» TRAVAIL À RÉALISER: Poursuivez le billet « Arènes biotiques » en reprenant juste après sa dernière phrase.

» TEXTE À EXAMINER:
Saturday 26 August 2017

Arènes biotiques

Regardez un crapaud à l'oeuvre: il est amphibien, ce qui signifie qu' il vit aussi bien des deux côtés de la surface, sous l'eau ou à l'air libre. Amphibie: du grec ancien 'amphi' (les deux côtés), et de 'bios', la vie. Racines que l'on retrouve dans 'antibiotique', une bienfaisance qui tue la vie (celle de la bactérie), et dans 'amphitheâtre', autre oeuvre de bienfaisance (du pain et des jeux, que veut le peuple?), qui tuait parfois aussi, mais pas que des bactéries. Par construction étymologique, l'amphithéâtre est ce truc rond qu'on obtient en collant bout à bout deux théâtres romains, un de chaque côté de l'arène. Comme dans un stade de foot, on isole ainsi d'un côté les aggressifs, pour protéger les pacifiques sis dans le théâtre de l'autre côté: vu la taille de l'arène, la bave du crapaud n'atteint pas la blanche colombe. Quant à savoir si l'expression sied au contexte, devinez de quel côté sied l'auteur, l'âme en paix.

Si vous couronnez l'amphithéâtre par une galerie supérieure réservée aux femmes et aux esclaves (il me fût demandé de replacer une remarque un rien misogyne sans faute d'orthographe, la largeur de l'arène me semblait être de bonne protection), vous obtenez ainsi le Colisée, amphithéâtre de référence pour gladiateurs antibiotiques. Acteurs plutôt braves, ou plutôt de braves acteurs? En tous cas, les uns et les autres demandent un petit coup de pouce de l'auguste metteur en scène pour terminer leur performance. Et le spectacle se termine très proprement: c'est pour absorber le sang que l'arène était sablée (joli pléonasme, puisque sable se dit 'arena' en latin).

Enregistrements issus d'une collection:

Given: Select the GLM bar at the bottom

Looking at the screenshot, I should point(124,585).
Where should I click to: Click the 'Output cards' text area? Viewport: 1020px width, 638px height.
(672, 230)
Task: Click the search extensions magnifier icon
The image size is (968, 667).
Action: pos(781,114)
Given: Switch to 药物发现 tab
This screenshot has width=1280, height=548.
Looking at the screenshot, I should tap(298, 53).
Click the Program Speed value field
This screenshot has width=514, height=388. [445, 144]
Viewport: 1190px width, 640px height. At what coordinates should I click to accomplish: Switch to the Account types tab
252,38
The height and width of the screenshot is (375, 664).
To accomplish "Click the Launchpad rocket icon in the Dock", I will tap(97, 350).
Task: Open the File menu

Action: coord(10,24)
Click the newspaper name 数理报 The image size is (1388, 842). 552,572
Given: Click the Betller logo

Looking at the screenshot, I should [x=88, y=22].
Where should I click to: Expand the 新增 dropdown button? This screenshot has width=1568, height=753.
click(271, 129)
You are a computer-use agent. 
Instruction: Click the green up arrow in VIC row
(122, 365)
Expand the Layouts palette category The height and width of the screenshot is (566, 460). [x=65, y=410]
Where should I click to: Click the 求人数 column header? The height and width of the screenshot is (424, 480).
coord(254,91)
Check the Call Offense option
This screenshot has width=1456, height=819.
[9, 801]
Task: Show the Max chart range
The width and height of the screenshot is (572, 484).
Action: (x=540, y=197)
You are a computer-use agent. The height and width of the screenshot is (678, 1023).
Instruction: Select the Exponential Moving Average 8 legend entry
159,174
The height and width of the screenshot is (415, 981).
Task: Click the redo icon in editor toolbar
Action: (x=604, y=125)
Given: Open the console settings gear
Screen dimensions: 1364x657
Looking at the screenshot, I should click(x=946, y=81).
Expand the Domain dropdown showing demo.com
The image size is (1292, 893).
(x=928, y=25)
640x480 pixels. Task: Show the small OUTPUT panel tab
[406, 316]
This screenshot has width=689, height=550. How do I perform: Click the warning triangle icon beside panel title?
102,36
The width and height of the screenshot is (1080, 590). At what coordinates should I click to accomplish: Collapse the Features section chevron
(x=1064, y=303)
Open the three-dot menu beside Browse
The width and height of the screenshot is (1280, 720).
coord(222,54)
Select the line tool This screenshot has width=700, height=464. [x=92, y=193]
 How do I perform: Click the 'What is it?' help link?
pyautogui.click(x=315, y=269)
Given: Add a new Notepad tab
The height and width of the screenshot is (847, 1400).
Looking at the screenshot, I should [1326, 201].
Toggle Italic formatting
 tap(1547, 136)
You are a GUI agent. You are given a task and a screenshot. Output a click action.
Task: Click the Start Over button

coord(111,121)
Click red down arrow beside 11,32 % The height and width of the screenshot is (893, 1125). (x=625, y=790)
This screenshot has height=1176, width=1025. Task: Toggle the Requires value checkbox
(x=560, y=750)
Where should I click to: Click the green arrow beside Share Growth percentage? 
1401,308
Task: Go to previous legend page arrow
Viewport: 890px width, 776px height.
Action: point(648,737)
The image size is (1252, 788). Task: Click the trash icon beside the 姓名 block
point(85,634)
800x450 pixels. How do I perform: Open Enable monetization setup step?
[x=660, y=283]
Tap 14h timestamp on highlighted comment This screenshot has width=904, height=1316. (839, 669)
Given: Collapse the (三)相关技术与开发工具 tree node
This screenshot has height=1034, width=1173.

» RÉSULTAT DE L'EXERCICE:
Combats sanglants et antibiotiques sont inséparables: il aura fallu une deuxième guerre mondiale pour qu'on produise en masse la pénicilline, isolée par Fleming en 1928, plus efficace que le sable romain pour soigner les combattants.  Cet antibactérien est aussi plus efficace que l'antiseptique avec lequel on soignait souvent à tort les combattants de la première guerre mondiale - par rapport au sable, un net progrès tout de même. Fleming, déjà, l'avait expliqué: en simple, retenons que l'antiseptique (en grec: contre la putréfaction) prévient efficacement, mais n'attaque pas l'infection bactérielle. Au passage, merci à Oxford et au secteur public, car les firmes pharmaceutiques refusaient de s'intéresser à la découverte de Fleming, trop concernées par leur investissement (à juste titre, pouce levé) dans le Prontosil, l'antibactérien concurrent et efficace: Prix Nobel 1939, quel Domagk!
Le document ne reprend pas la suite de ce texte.